Hello and Welcome to Against All Odds, wherein a Jew and a Redneck will discuss wagering on sports and other vital issues of our time. We have been exchanging emails for our friends to read for some time now, and we decided recently to try to find a slightly larger audience. Before we start, we thought it would be a good idea to share a little about ourselves and our philosophy on wagering.

We are both attorneys who do well enough to put a roof over our heads and food on our tables. For us, sports wagering is a hobby, not a job. We do it for fun. That said, winning is fun. It's fun to be right, of course, and it's also not bad to have a few extra dollars in your bank account. So we try to always bet with discipline. The reasons behind every move we make will be explained on this page. And feel free to share your thoughts with us. We're egotistical pricks, but we're not so smug as to think there's nothing left for us to learn.

Our System: We do not believe in systems. If there was a single system that was guaranteed to work, there wouldn't be a tacky city in the Nevada desert with giant hotels and fancy restaurants and plastic women built on gambling losses. That said, we do have a few guiding principles:

(1) Conventional Wisdom is the road to ruin. We generally try to go against popular opinion when making picks. However, we won't do so automatically. We're not gonna run out and throw down money on the Hawks to beat the Celtics in the first round of the NBA playoffs this year just because everyone is saying the Celtics can't lose. We only bet against what we perceive as "conventional wisdom" when there is a sound statistical basis for doing so. See Grover's forthcoming post on pitchers' BABIP and misleading early season trends for an example of this.
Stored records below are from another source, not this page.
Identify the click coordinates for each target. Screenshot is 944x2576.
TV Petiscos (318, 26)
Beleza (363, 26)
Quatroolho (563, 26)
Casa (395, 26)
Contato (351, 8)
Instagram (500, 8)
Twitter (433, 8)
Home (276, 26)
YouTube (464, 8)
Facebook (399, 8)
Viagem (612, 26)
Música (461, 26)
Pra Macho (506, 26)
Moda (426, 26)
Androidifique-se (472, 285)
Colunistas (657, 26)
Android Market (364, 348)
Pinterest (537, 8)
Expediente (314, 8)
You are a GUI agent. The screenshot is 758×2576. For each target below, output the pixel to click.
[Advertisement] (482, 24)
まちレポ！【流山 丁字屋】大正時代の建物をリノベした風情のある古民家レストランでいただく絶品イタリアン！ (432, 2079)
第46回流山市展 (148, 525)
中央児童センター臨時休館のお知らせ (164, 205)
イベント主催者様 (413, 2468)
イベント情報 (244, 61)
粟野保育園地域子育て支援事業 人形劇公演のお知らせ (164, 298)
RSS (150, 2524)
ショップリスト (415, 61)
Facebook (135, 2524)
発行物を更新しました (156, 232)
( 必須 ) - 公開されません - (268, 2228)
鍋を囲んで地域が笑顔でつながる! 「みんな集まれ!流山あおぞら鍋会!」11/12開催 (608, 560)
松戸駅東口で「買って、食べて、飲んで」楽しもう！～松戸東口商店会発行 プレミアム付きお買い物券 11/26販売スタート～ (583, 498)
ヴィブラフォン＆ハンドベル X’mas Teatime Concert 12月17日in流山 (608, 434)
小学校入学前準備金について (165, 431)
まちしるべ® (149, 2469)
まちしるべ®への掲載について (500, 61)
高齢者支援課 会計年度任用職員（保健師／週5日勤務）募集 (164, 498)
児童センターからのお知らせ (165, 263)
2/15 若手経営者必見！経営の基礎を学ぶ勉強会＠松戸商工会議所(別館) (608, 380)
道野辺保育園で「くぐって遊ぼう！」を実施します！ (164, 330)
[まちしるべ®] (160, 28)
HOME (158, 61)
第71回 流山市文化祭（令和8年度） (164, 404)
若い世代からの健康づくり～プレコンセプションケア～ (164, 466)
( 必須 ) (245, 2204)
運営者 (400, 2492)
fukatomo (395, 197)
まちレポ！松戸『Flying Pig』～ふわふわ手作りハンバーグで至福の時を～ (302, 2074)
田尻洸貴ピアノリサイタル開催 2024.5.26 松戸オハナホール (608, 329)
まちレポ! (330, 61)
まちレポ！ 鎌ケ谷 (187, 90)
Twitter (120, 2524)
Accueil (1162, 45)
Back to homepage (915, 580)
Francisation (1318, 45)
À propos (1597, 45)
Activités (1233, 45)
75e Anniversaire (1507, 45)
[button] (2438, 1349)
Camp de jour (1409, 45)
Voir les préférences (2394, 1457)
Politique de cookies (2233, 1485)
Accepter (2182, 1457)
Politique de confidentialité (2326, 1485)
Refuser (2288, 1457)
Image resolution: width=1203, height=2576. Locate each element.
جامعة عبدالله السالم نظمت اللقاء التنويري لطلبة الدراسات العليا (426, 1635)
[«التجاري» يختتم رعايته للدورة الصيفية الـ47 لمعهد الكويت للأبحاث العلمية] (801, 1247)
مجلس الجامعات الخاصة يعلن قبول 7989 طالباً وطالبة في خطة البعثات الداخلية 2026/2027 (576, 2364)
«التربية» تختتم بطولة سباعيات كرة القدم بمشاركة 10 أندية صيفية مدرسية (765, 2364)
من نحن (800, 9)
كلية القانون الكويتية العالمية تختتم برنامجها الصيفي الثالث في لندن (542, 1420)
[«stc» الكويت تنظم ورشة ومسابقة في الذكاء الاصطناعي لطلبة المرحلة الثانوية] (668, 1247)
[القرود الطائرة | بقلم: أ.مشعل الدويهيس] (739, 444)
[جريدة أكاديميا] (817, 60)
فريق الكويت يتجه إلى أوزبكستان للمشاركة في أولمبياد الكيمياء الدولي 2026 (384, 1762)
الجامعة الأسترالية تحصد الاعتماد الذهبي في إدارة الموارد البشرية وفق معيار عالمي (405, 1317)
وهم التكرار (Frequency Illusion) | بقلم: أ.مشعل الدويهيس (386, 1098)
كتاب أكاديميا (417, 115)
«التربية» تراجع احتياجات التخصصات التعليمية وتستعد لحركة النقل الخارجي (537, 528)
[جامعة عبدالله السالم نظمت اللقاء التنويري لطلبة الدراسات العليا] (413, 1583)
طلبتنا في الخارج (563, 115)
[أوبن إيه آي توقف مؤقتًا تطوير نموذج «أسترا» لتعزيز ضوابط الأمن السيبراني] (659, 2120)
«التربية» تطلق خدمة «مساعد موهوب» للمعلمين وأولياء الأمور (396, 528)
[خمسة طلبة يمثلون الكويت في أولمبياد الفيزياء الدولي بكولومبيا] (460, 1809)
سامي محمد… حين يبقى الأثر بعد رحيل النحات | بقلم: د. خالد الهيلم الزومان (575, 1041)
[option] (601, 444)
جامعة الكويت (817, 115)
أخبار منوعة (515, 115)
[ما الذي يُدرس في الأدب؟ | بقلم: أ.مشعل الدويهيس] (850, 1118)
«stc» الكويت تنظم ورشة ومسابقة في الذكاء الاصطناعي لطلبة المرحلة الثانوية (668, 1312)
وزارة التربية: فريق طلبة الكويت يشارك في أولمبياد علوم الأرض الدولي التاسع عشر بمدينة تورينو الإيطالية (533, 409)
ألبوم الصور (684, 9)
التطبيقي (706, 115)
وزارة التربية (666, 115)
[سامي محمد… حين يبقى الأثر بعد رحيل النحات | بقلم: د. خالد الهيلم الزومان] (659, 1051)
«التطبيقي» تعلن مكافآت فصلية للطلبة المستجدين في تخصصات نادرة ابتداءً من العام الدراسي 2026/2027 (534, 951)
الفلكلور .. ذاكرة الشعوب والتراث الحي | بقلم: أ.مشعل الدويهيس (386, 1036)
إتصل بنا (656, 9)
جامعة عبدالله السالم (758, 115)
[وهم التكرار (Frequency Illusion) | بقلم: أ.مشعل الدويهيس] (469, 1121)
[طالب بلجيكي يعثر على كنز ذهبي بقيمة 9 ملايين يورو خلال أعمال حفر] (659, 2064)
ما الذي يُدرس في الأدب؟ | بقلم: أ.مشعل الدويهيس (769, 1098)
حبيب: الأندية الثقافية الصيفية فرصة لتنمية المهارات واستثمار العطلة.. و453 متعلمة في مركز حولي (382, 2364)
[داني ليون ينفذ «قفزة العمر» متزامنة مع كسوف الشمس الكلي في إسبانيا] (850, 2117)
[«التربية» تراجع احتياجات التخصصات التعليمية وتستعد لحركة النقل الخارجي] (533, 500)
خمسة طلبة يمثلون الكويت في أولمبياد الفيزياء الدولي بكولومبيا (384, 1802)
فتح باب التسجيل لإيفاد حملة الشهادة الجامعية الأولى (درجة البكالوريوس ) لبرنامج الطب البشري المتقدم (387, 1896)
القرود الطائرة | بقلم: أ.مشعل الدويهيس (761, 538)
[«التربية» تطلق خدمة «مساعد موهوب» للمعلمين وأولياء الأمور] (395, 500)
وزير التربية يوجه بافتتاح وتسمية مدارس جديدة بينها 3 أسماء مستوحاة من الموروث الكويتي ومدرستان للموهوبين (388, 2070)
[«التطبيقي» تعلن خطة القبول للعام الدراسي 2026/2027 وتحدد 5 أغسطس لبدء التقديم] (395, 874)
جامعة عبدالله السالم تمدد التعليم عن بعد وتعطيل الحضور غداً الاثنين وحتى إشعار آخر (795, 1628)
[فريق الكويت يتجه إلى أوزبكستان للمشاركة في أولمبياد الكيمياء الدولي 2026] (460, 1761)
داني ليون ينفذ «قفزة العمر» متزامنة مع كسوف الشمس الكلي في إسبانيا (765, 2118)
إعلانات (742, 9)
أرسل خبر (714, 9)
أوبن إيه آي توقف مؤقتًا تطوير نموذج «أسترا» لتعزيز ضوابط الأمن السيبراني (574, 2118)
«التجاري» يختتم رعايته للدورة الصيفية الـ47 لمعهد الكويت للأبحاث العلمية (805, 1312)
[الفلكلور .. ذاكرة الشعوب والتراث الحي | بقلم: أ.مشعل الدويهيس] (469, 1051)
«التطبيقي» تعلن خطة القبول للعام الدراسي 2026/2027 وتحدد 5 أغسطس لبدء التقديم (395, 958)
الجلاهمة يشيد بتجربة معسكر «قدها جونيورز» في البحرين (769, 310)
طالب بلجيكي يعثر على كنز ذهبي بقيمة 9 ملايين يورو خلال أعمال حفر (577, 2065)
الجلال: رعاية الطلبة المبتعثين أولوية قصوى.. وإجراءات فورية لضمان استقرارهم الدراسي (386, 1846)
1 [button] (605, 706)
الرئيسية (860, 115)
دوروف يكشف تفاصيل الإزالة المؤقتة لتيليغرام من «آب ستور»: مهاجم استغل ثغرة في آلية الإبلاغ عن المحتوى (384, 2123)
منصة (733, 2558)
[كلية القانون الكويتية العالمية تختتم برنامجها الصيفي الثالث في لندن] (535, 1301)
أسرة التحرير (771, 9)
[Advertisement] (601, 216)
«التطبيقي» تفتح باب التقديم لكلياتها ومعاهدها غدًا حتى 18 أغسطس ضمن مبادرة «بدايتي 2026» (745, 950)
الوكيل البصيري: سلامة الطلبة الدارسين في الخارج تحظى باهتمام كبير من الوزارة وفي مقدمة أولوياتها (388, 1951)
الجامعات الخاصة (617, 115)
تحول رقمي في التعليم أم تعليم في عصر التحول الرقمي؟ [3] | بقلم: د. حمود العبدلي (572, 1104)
(2) Fan is short for fanatic. Sports are fun for us, not a business. We both have teams we support. For Grover, it's the Washington DC-area teams and the UNC Tar Heels. For Hambone, it's Duke. Because fanatics by definition are emotional or irrational about their teams both in victory and in defeat, we do not wager or make recommendations when our teams are involved. Grover might think that Tyler Hansbrough is a Golden God, or that the Nationals will be lucky to win 60 games this year, but neither of those sentiments form the basis of a sound betting strategy.

(3) Baseball is best. Baseball is our preferred sport because it lends itself to less variation. We can almost always find a game or two a day out of the 10-15 every day, and if we play 200 or more games in the course of a season, the good and bad breaks tend to even out, and the sport becomes, dare we say it, predictable. It is also the sport in which difficult-to-measure variables like team chemistry and attitude play the least role, and therefore its results are the easist to predict over the long term.

(4) We're here to win. Look, betting is fun. If we were all about overcoming the house edge in all aspects of life, we wouldn't ever play the Hard Eight at the Craps table. But this isn't a vacation, and there's no trashy cougars walking around distracting us with watered-down booze and garish outfits with flesh-colored nylons. So we'll try to avoid giving away more to the house then is absolutely necessary. This means shopping for lines, avoiding futures for the most part, and never ever playing parlays.

That's all for now. Thanks for stopping by. And if anyone wants to explain how the heck we can make any money off a blog, we're all ears.